* [What the task requires]
Set down the full listing exactly, character for character.

* [Extracted records]
::::

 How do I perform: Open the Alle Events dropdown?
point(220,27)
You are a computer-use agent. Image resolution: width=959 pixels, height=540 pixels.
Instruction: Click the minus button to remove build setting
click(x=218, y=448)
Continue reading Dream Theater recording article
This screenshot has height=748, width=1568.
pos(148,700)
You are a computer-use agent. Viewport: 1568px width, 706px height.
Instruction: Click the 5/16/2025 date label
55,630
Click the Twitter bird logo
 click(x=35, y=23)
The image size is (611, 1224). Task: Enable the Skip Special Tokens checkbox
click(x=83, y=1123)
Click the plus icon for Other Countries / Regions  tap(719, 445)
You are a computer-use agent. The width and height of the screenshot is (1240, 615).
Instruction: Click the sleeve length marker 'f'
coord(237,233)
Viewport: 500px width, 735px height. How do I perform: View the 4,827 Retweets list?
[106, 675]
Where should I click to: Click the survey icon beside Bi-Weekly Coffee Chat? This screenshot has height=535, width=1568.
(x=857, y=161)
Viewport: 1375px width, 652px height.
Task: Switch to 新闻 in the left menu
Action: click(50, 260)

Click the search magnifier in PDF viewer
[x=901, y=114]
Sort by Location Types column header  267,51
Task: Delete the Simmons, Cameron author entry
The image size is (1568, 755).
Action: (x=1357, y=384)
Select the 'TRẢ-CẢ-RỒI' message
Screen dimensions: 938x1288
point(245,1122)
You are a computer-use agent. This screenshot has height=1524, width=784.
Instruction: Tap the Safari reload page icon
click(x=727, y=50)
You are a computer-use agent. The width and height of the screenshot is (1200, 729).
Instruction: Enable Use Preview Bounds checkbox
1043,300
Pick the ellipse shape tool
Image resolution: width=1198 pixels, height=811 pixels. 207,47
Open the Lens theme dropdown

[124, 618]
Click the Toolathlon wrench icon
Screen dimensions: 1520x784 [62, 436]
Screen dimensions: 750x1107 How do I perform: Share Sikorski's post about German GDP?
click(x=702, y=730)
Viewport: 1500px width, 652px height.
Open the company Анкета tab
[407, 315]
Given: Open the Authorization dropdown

::::

* [Output for this task]
 How do I perform: Open the Alle Events dropdown?
point(220,27)
You are a computer-use agent. Image resolution: width=959 pixels, height=540 pixels.
Instruction: Click the minus button to remove build setting
click(x=218, y=448)
Continue reading Dream Theater recording article
This screenshot has height=748, width=1568.
pos(148,700)
You are a computer-use agent. Viewport: 1568px width, 706px height.
Instruction: Click the 5/16/2025 date label
55,630
Click the Twitter bird logo
 click(x=35, y=23)
The image size is (611, 1224). Task: Enable the Skip Special Tokens checkbox
click(x=83, y=1123)
Click the plus icon for Other Countries / Regions  tap(719, 445)
You are a computer-use agent. The width and height of the screenshot is (1240, 615).
Instruction: Click the sleeve length marker 'f'
coord(237,233)
Viewport: 500px width, 735px height. How do I perform: View the 4,827 Retweets list?
[106, 675]
Where should I click to: Click the survey icon beside Bi-Weekly Coffee Chat? This screenshot has height=535, width=1568.
(x=857, y=161)
Viewport: 1375px width, 652px height.
Task: Switch to 新闻 in the left menu
Action: click(50, 260)

Click the search magnifier in PDF viewer
[x=901, y=114]
Sort by Location Types column header  267,51
Task: Delete the Simmons, Cameron author entry
The image size is (1568, 755).
Action: (x=1357, y=384)
Select the 'TRẢ-CẢ-RỒI' message
Screen dimensions: 938x1288
point(245,1122)
You are a computer-use agent. This screenshot has height=1524, width=784.
Instruction: Tap the Safari reload page icon
click(x=727, y=50)
You are a computer-use agent. The width and height of the screenshot is (1200, 729).
Instruction: Enable Use Preview Bounds checkbox
1043,300
Pick the ellipse shape tool
Image resolution: width=1198 pixels, height=811 pixels. 207,47
Open the Lens theme dropdown

[124, 618]
Click the Toolathlon wrench icon
Screen dimensions: 1520x784 [62, 436]
Screen dimensions: 750x1107 How do I perform: Share Sikorski's post about German GDP?
click(x=702, y=730)
Viewport: 1500px width, 652px height.
Open the company Анкета tab
[407, 315]
Given: Open the Authorization dropdown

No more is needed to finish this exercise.